You know I should of thought of that but as soon as I get hm from work I will give it another go. Shartel, You asked if my front wheels are reversed. What do you mean? Are you talking about the direction of the tread pattern? I am running turf tires and the tire psi is good all the way around


----------



## Hoodoo Valley

elguapo712, when was the dealer coming to pick it up?


----------



## Hoodoo Valley

> _Originally posted by music in a bott _
> *Elguapo, when you had jacked the front up to turn the wheels by hand......It had been sitting I bet. You might try that again after the extended period of operation that causes the condition to occure. I think the other guys are correct though in thinking it's the joint in the hub. Just hard to believe it could go bad in that amount of time. Sorry to babble on......:zoomin: I'm just one of those guys that has to know "Why" in addition to "what" and sometimes I drive myself nuts trying to be so analytical!:skull: *


 I was just thinking that if it was seriously messed up, you know, chunks of steel floating around in the front axle, it would make the sound continiously. The fact that it needs to be run for a long time before the sound occures is odd, and would indicate that maybe, possibly, it's not real serious, but who knows. But if you ran it until you got tyhe sound again, then lifted the front, and cranked the wheels and rotated them by hand with the motor off.......Might help you to hone in on the culpret. This will be very interesting to learn what it really is!


----------



## salza712

Well I went hm on my lunch break and got on the green machine well it only took 5 min of riding before i put it in reverse with the wheels turned to the left and I heard what I was looking for so then I used the FEL to raise the front tires to be able to spin it with my hand and with the tractor motor turned off. It didnt make the clunking sound I was looking for. I even engaged it in 4wd and not even then did I hear what I had heard when I was riding it. I give up!!! The John Deere salesman is comming sometime this wk to pick it up. Im tempted to keep using it till the wheels fall off or till it gets picked up or which ever comes first...


----------



## Hoodoo Valley

> _Originally posted by elguapo712 _
> *Well I went hm on my lunch break and got on the green machine well it only took 5 min of riding before i put it in reverse with the wheels turned to the left and I heard what I was looking for so then I used the FEL to raise the front tires to be able to spin it with my hand and with the tractor motor turned off. It didnt make the clunking sound I was looking for. I even engaged it in 4wd and not even then did I hear what I had heard when I was riding it.
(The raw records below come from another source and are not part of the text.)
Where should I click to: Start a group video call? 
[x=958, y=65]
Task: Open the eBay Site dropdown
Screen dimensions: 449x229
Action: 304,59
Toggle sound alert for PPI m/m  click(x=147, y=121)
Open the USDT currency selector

I give up!!! The John Deere salesman is comming sometime this wk to pick it up. Im tempted to keep using it till the wheels fall off or till it gets picked up or which ever comes first... *


 Well.....It's a puzzler, but aside from the fact that it's nothing obvious and up front, and out in the open means it's gotta be inside the axle. I'd sure think that if it was something busted and broke, it would do it all the time. Must be something in there just floating around, and the motion of the gears gets the oill stirred up and moves the object around until it gets caught up in something that binds it. I hope the pro's fix it for you! Me, I wouldn't run it until it gets a look over, because it could be causing other damage. Well.....we'll be watching to see the outcome of this!


----------



## Hoodoo Valley

Guapo, have the JD people picked you up yet? I actually looked in my tractors shop manual, and was stunned to learn that there are no CV or U joints of any kind in my front axle! It's all gear on gear. Wow. The axle has a series of 90 degree bevel gears that elliminates the need for any sort of U or CV joints in the front axle.


----------



## Hoodoo Valley

Any word yet on what the actual problem was?


----------



## salza712

Hey there Music, They have not come by to pick it up nor have i pressed it due to the crappy weather we have been having. I would go drop it off but Im not sure if my trailor would handle the weight of the tractor so I feel like im at their mercy since they are picking it up free of charge. I feel bad for not having an answer for you yet. Sorry my friend.


----------



## Hoodoo Valley

Oh, no problem buddy! Just itching to know the story, and hope that it all comes out okay for you. Just make sure you get it done before the warranty runs out! All right, talk to you later..Christopher.


----------



## Hoodoo Valley

So did you decide to just live with the sound and get a good radio?:lmao:


----------



## salza712

It's been over year since my last post. After the guys 
At the John Deere place had looked over my tractor for 
Over two weeks they basically told me they couldn't find
A problem with my tractor. Needless to say I was very 
Frustrated and was told by the service manager to drive it 
Like that till it breaks. Well the sound continued off and on
And now have 400 hrs. Well about two days ago I got back 
On this web site to read up on another post that caught my
Attention that had to do with 2210 axel noise. There I find 
What and where my problem is. Apparently the axel which 
Connects engine And trans and a front and rear u joint. Which
Also has grease nipples which haven't been greased since who
Knows when. I had such a hard time just getting to them to grease 
Them but failed after serveral attempts. I dropped
Off the 2210 at John deere and was told it would cost $30 to 
Do the job. Well worth the trouble. Thank you all for your 
Comments and helpful advice. I haven't gotten my tractor
Back yet but I am 90% sure that was the problem.


----------